◆ Task
Count the lines in the records below that contain the string "screenshot". Reply with only that number.

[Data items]
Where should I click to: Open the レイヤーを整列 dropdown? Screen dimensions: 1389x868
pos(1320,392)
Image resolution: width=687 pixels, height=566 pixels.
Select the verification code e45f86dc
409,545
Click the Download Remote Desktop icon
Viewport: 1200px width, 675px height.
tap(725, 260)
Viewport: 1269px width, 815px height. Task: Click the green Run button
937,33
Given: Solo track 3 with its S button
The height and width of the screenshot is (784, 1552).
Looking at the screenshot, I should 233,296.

◆ Response
2